→ REQUIREMENT:
Resume the post on the possibly p-hacked Motomed study, starting right after the Fig 1 caption.

Did I find a p-hacked Motomed study?

I was a bit shocked when I saw that the researchers report a high significant result in their paper and reject the null hypothesis. What I found was a non significant result and a slightly higher propability for the null hypothesis. But let’s start from the beginning...


Today I have taken the time to analyse a study about cyclic movement therapy with motomed, published in 2005 by Kamps & Schule. 


I was most interested in the results of the 6-Minute-Walk-Test (6-MWT) because I've found some evidence that cyclic movement therapy may have a beneficial effect on mobility in general and specially on walking capacity after stroke. My aim was a detailed investigation of the reported effect sizes and the statistical power of the study. 


Step 1: Power-analysis

First I ran a post hoc power calculation with g*power to estimate the 1-beta error probability of the 6-MWT post intervention outcome, between the intervention and control group. I didn't really wonder that the study is highly underpowered, because of the small effect-size (d = 0.42), the low sample-size (n = 31) and the high variability of the data.


Given the fact (and this is often neglected!) that low power reduces the likelihood that a statistically significant result reflects a true effect in the population, I planed to run a summary stats bayesian independent sample t-test. This bayesian alternative to a conventional student's t-test provides much richer information about the samples and the difference in means than a simple p-value and its more or less subjective interpretation of probability.

Fig 1. Post hoc power calculation of the reported 6-Minute-Walk-Test results of the study.

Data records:
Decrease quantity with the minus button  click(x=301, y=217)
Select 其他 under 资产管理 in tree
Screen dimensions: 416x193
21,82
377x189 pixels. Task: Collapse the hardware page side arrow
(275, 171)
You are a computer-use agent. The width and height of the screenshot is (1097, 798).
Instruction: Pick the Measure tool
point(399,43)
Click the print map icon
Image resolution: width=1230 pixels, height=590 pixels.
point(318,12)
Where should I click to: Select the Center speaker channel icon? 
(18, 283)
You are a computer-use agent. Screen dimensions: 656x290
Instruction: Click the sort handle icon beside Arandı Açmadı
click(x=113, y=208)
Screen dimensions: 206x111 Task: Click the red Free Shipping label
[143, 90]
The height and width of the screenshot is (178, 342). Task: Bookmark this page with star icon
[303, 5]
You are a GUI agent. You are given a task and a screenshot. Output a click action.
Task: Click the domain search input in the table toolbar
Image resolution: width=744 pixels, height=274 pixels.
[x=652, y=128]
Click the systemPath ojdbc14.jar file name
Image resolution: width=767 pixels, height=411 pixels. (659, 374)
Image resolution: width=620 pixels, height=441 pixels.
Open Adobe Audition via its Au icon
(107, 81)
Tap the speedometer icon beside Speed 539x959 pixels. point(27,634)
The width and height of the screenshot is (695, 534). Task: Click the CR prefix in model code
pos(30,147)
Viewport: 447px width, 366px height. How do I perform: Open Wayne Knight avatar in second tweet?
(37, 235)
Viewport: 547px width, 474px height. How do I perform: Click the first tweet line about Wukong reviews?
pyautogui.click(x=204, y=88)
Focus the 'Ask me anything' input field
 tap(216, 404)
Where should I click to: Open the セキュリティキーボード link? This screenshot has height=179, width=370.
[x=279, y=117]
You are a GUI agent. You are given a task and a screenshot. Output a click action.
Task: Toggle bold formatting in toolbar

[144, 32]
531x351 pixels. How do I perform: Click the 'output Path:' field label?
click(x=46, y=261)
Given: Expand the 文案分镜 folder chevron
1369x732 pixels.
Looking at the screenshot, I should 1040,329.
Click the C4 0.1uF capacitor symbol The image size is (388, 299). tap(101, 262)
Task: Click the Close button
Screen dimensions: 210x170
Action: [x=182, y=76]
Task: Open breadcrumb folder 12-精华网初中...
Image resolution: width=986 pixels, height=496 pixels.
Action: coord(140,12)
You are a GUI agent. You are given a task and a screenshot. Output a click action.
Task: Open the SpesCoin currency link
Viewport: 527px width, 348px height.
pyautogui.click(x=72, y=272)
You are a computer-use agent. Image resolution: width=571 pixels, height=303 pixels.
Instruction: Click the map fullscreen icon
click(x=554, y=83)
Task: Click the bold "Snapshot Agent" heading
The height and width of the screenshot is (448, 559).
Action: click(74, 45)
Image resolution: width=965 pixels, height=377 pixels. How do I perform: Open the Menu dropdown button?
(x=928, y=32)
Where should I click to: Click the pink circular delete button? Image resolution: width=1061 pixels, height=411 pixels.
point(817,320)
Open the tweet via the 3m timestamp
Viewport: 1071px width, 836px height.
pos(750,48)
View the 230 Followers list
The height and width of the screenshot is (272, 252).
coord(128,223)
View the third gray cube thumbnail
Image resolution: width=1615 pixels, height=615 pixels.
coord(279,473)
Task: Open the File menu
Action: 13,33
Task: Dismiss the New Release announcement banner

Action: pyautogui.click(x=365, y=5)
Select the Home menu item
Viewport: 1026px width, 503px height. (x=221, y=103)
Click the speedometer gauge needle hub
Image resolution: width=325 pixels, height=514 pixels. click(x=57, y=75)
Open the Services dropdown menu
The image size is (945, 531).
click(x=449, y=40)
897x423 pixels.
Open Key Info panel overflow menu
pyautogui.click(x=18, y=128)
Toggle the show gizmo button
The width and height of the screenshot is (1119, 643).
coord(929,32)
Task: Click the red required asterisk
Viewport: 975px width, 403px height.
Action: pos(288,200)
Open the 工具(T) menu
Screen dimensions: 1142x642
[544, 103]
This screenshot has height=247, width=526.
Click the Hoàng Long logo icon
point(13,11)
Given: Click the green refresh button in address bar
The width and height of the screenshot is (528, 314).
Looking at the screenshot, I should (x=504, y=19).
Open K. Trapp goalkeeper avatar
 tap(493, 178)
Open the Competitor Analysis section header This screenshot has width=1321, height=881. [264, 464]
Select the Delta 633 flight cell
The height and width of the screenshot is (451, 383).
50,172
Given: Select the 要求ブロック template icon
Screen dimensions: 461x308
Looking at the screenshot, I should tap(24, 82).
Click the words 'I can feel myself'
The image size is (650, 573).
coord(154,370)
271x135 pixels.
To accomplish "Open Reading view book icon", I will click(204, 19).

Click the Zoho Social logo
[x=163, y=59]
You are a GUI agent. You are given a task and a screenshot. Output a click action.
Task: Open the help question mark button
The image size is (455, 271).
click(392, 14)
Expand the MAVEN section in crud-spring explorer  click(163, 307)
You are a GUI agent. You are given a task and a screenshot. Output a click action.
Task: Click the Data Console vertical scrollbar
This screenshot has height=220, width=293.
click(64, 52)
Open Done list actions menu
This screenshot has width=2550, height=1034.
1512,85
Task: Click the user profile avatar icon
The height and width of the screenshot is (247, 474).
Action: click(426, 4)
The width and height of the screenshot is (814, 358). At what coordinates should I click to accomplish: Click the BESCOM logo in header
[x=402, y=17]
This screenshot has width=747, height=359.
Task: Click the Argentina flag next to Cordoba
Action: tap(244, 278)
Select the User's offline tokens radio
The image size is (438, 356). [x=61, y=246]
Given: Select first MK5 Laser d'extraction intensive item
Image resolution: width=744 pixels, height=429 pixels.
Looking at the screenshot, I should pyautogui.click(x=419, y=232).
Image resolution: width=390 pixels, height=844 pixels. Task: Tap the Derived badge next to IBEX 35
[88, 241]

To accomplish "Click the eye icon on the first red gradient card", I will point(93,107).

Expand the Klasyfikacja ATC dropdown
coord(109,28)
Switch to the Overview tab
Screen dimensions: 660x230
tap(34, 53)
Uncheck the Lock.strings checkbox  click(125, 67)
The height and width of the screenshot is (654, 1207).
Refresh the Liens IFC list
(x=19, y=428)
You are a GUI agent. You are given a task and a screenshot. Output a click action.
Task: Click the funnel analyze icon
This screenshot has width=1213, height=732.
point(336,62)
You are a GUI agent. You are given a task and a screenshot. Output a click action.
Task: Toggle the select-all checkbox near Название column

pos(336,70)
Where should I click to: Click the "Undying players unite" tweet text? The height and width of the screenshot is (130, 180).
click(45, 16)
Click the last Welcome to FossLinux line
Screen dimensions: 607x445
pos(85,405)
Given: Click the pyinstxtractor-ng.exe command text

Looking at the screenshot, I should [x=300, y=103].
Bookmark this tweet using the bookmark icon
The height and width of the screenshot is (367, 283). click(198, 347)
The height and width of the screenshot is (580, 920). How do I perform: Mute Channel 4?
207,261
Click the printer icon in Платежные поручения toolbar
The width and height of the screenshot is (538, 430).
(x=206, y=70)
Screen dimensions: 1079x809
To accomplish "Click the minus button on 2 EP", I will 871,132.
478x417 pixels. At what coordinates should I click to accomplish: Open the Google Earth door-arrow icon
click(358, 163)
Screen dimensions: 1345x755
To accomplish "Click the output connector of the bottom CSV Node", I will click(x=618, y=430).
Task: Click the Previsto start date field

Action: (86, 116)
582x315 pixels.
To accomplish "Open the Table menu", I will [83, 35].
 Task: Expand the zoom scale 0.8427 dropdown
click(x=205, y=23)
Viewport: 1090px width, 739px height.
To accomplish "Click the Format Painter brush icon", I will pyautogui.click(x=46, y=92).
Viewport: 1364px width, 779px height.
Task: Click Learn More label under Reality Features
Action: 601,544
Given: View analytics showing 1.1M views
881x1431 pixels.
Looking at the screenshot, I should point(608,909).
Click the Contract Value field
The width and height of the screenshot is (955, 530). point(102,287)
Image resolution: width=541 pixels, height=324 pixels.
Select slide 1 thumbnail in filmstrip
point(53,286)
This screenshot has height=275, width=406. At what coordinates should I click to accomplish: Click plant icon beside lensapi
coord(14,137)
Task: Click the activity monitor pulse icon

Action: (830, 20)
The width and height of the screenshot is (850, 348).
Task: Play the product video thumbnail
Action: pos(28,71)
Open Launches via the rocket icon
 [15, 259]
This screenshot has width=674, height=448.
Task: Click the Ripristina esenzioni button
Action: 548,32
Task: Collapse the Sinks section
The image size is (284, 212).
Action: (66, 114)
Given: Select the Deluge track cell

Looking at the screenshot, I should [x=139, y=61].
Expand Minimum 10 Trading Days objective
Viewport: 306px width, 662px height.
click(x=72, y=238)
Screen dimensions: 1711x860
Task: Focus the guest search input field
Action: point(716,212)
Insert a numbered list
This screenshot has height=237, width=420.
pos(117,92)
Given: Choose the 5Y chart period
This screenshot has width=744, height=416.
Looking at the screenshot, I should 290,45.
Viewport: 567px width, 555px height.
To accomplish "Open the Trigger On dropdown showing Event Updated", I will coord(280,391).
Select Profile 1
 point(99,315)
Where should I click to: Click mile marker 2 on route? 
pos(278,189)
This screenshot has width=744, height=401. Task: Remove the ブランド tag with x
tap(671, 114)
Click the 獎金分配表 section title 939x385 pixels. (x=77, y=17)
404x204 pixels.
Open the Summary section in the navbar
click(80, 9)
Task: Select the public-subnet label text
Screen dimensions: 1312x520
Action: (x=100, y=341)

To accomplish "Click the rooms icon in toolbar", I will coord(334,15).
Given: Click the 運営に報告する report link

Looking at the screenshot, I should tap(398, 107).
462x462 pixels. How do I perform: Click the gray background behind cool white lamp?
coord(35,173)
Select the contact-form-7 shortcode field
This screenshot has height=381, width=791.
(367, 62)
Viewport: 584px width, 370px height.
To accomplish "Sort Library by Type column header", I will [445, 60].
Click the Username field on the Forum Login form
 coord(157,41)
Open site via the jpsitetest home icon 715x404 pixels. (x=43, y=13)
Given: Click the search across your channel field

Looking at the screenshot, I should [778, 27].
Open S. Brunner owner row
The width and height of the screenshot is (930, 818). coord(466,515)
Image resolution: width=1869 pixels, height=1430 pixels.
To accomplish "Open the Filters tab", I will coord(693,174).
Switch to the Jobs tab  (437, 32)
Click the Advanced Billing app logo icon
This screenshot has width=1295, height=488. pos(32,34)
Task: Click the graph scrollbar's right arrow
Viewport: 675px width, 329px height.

→ FINAL ANSWER:
Step 2: Computation of t-value


For the bayesian approach I needed the t-value of the test statistic, which was not reported in the paper. So I ran a sum t-test in R to compute the t-value with the given Means, SD's and Sample-Sizes of the groups:


# Write function


t.test2 <- function(m1,m2,s1,s2,n1,n2,m0=0,equal.variance=TRUE)


  if( equal.variance==FALSE ) 


    se <- sqrt( (s1^2/n1) + (s2^2/n2) )

    # welch-satterthwaite df

    df <- ( (s1^2/n1 + s2^2/n2)^2 )/( (s1^2/n1)^2/(n1-1) + (s2^2/n2)^2/(n2-1) )

  } else


    # pooled standard deviation, scaled by the sample sizes

    se <- sqrt( (1/n1 + 1/n2) * ((n1-1)*s1^2 + (n2-1)*s2^2)/(n1+n2-2) ) 

    df <- n1+n2-2


  t <- (m1-m2-m0)/se 

  dat <- c(m1-m2, se, t, 2*pt(-abs(t),df))    

  names(dat) <- c("Difference of means", "Std Error", "t", "p-value")




# Calculate t-statistic and p-value


t.test2(m1=237.84, m2=195.29, s1=115.66, s2=85.94, n1=16,n2=15,

        equal.variance = TRUE)


Fig 2. R-script for sum.t.test

Step 3: A shock!

I was a bit shocked about the result you see below:



Fig 3. Result of the sum.t.test


The sum t-test gave out a t-value of 1.15 and a p-value of .26, which means that the result of the t-test is NOT(!) significant. However, Kamps & Schule reported a p-value of .003, wich reflects a high significant result of their group interaction calculation.


Even it's clear that they performed an ANOVA and not a t-test, I'm wondering how they got this high significant result. For my understanding that seems to be impossible!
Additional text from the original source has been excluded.